Aim of the exercise: Nothing is needed except the lines below that run from the one with "The height and width of the screenshot is (884, 1461)." through the one with "Task: Click the Accident / Damage info icon", repeated exactly.

Dataset:
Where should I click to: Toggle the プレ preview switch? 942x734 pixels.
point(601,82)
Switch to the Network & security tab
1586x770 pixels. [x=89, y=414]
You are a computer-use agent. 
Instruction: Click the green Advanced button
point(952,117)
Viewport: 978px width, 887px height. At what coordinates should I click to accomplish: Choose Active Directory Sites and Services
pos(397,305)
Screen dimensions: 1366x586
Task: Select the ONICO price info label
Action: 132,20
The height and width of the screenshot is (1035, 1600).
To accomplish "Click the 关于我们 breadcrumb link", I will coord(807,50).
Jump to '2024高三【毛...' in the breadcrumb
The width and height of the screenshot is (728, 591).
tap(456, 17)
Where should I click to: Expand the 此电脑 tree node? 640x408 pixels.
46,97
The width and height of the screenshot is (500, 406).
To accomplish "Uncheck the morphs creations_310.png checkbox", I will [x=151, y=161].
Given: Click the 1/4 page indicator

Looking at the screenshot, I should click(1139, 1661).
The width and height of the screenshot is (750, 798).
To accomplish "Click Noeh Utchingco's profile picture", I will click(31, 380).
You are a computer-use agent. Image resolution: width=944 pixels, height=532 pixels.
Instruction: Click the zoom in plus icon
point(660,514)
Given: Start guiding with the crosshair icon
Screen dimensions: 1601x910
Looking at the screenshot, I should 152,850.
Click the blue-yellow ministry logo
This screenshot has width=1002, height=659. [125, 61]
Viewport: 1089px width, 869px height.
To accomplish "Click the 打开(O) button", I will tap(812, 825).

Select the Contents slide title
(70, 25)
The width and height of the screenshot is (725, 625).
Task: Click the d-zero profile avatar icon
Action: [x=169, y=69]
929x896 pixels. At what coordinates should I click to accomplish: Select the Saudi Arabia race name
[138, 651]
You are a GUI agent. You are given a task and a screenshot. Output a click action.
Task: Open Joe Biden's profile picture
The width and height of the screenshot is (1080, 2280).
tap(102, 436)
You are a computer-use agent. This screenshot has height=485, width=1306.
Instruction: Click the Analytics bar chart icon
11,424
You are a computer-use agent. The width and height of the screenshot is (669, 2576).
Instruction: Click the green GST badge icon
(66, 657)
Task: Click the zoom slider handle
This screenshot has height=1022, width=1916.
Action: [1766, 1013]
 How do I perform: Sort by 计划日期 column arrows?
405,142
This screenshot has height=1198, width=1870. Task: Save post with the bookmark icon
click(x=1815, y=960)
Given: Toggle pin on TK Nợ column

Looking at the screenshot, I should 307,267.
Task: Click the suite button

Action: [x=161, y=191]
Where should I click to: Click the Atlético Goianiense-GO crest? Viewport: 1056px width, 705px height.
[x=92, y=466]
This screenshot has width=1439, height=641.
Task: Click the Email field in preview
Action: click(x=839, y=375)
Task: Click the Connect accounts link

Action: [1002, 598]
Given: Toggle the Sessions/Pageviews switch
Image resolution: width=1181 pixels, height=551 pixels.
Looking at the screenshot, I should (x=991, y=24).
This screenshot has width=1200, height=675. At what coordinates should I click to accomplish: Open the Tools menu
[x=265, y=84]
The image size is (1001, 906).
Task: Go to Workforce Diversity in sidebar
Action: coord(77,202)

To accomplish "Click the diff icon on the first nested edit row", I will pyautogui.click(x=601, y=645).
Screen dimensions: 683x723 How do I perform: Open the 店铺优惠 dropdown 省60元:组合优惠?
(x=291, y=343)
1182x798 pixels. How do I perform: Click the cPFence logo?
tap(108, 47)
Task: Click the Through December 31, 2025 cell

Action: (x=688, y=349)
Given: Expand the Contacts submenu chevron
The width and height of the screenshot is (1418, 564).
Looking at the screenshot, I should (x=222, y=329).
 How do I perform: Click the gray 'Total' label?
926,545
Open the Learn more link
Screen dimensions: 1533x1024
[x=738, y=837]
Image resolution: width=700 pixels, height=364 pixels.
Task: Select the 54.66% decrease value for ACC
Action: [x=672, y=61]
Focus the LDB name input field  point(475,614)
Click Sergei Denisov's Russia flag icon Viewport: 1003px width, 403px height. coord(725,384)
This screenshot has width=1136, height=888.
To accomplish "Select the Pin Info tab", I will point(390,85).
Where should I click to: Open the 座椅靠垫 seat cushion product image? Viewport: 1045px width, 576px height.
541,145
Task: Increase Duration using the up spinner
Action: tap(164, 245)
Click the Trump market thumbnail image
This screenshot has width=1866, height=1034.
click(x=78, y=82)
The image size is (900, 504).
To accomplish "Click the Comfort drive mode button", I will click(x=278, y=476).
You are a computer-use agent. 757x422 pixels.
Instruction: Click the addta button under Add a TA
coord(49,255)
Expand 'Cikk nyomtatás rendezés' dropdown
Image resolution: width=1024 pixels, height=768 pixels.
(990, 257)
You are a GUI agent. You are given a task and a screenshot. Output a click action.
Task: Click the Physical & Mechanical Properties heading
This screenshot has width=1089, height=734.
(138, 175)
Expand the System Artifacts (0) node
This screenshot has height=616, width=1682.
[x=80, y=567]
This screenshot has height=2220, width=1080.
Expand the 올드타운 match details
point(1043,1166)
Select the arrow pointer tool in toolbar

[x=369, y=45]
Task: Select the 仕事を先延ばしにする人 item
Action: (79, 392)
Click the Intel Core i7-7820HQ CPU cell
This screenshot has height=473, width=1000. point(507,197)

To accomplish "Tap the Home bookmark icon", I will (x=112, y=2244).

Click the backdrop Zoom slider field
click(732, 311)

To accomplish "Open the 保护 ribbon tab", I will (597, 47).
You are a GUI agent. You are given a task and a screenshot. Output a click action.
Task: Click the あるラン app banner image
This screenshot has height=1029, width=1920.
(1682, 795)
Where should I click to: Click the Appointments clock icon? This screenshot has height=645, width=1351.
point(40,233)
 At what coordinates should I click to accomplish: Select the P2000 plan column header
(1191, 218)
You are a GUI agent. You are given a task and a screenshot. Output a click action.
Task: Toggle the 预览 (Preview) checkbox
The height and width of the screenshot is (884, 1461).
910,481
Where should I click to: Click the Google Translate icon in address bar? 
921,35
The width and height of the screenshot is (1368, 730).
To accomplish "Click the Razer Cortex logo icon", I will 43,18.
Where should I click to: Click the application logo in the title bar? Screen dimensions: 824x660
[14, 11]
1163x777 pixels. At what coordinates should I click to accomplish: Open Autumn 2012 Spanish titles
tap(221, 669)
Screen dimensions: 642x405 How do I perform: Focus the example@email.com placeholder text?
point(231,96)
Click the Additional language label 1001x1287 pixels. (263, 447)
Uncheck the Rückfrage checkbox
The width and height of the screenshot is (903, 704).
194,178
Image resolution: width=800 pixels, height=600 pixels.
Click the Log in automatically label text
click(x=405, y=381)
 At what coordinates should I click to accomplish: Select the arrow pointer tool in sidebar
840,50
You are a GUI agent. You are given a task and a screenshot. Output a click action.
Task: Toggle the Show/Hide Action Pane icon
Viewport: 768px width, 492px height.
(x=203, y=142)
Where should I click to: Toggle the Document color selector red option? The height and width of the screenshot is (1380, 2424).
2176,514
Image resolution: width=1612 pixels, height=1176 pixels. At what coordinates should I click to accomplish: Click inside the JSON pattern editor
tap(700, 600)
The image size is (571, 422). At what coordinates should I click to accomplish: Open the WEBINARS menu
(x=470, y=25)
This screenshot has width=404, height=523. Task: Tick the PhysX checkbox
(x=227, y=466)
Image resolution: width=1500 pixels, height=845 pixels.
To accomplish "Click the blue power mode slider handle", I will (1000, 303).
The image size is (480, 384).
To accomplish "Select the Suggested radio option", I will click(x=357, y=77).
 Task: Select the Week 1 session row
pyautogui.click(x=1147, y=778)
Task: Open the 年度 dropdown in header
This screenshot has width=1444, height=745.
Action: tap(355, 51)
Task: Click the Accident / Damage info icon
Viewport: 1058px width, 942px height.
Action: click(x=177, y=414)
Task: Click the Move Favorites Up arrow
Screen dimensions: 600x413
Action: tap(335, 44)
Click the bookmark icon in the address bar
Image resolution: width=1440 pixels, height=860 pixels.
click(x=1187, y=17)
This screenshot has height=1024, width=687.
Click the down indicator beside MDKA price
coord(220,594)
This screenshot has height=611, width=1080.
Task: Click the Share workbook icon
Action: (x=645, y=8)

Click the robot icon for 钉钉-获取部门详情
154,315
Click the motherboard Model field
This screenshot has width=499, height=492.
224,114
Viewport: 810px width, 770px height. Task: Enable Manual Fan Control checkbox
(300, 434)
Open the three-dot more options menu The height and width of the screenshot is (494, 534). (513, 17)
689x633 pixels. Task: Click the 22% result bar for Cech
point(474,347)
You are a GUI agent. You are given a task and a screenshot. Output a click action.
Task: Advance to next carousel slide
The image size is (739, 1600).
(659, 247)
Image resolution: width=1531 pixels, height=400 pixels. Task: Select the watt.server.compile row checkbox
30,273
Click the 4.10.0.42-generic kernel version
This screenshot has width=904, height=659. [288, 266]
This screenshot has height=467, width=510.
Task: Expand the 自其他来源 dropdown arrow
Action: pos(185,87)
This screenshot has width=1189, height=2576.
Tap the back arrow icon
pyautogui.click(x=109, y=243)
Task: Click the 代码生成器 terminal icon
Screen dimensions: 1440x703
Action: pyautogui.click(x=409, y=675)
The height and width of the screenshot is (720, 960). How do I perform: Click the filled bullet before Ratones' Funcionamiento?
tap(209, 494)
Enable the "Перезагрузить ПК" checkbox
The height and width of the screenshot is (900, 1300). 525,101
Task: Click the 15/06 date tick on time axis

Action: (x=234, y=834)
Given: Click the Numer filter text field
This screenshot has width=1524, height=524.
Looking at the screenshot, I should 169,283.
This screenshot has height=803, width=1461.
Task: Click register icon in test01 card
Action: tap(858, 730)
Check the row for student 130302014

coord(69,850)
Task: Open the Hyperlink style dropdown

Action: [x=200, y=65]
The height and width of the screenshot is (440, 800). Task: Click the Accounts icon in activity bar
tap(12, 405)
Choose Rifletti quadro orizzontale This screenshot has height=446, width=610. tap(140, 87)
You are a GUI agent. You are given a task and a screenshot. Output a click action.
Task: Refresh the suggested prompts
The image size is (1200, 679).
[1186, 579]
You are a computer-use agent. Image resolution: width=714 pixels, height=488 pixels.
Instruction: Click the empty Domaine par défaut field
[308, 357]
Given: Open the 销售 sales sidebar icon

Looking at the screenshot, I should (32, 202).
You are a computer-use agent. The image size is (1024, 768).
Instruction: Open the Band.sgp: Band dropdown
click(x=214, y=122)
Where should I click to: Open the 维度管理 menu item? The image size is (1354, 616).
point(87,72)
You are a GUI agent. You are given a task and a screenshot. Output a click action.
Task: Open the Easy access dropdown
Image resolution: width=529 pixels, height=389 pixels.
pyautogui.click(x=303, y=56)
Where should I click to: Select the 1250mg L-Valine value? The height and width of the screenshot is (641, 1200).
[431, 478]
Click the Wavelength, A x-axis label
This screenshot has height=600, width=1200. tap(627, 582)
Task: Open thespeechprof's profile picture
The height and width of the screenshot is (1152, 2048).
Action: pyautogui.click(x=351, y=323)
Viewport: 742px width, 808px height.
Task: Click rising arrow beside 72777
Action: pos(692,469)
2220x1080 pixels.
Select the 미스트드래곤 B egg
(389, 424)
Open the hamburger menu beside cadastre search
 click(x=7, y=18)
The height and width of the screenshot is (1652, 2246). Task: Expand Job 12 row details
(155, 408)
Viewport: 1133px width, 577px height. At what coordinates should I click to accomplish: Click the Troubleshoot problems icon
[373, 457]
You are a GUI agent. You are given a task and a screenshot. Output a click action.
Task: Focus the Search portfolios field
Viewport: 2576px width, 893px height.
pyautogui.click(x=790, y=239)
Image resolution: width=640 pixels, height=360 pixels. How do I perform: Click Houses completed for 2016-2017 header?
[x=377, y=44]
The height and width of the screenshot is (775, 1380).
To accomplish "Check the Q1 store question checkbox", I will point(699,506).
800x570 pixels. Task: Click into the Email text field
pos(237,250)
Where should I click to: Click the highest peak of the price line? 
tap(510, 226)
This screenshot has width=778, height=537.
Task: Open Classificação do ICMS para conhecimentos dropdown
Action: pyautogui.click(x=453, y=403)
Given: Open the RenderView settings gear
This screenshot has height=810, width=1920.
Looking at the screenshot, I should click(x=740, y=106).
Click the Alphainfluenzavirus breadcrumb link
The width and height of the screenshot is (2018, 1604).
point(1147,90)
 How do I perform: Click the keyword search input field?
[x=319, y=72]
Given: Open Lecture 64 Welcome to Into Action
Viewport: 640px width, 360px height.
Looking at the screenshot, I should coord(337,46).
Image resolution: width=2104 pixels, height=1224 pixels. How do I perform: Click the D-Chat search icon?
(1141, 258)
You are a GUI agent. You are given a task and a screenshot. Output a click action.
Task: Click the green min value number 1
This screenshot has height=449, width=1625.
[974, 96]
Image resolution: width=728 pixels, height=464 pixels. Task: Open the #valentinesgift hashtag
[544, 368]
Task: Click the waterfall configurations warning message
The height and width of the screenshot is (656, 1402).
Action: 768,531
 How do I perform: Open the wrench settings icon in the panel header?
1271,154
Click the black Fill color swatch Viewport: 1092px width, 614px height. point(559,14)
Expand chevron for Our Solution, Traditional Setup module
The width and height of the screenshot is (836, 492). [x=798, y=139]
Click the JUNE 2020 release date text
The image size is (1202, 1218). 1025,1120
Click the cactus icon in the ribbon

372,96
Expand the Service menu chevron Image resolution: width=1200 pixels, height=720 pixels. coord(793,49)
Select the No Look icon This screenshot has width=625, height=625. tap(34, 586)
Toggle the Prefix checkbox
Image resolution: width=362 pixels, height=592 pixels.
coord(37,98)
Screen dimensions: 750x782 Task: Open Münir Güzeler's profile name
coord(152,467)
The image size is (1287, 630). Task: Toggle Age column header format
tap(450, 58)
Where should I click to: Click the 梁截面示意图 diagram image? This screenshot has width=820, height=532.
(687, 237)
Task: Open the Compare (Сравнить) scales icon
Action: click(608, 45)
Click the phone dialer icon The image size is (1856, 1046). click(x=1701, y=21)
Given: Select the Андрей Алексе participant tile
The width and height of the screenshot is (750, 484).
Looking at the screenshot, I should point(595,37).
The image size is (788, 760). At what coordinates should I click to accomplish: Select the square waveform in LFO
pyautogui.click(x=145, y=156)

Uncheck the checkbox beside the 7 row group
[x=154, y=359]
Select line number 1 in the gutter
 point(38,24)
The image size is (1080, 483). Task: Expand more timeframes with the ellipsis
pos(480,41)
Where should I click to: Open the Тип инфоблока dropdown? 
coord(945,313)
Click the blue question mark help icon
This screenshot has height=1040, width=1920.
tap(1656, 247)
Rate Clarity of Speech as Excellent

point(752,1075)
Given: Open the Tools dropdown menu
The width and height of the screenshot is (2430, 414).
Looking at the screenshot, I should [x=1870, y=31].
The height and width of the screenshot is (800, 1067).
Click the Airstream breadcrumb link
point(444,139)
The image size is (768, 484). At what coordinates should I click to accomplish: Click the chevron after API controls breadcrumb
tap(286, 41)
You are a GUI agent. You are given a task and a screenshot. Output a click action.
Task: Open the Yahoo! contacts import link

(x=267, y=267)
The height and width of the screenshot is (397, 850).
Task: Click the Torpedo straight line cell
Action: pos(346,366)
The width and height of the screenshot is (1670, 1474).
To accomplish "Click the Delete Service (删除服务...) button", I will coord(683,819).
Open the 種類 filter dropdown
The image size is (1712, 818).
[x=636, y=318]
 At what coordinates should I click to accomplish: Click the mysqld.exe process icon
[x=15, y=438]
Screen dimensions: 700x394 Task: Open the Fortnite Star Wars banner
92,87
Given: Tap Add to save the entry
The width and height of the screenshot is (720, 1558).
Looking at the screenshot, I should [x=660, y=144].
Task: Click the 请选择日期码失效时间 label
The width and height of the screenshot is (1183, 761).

Result for this task:
The height and width of the screenshot is (884, 1461).
910,481
Where should I click to: Click the Google Translate icon in address bar? 
921,35
The width and height of the screenshot is (1368, 730).
To accomplish "Click the Razer Cortex logo icon", I will 43,18.
Where should I click to: Click the application logo in the title bar? Screen dimensions: 824x660
[14, 11]
1163x777 pixels. At what coordinates should I click to accomplish: Open Autumn 2012 Spanish titles
tap(221, 669)
Screen dimensions: 642x405 How do I perform: Focus the example@email.com placeholder text?
point(231,96)
Click the Additional language label 1001x1287 pixels. (263, 447)
Uncheck the Rückfrage checkbox
The width and height of the screenshot is (903, 704).
194,178
Image resolution: width=800 pixels, height=600 pixels.
Click the Log in automatically label text
click(x=405, y=381)
 At what coordinates should I click to accomplish: Select the arrow pointer tool in sidebar
840,50
You are a GUI agent. You are given a task and a screenshot. Output a click action.
Task: Toggle the Show/Hide Action Pane icon
Viewport: 768px width, 492px height.
(x=203, y=142)
Where should I click to: Toggle the Document color selector red option? The height and width of the screenshot is (1380, 2424).
2176,514
Image resolution: width=1612 pixels, height=1176 pixels. At what coordinates should I click to accomplish: Click inside the JSON pattern editor
tap(700, 600)
The image size is (571, 422). At what coordinates should I click to accomplish: Open the WEBINARS menu
(x=470, y=25)
This screenshot has width=404, height=523. Task: Tick the PhysX checkbox
(x=227, y=466)
Image resolution: width=1500 pixels, height=845 pixels.
To accomplish "Click the blue power mode slider handle", I will (1000, 303).
The image size is (480, 384).
To accomplish "Select the Suggested radio option", I will click(x=357, y=77).
 Task: Select the Week 1 session row
pyautogui.click(x=1147, y=778)
Task: Open the 年度 dropdown in header
This screenshot has width=1444, height=745.
Action: tap(355, 51)
Task: Click the Accident / Damage info icon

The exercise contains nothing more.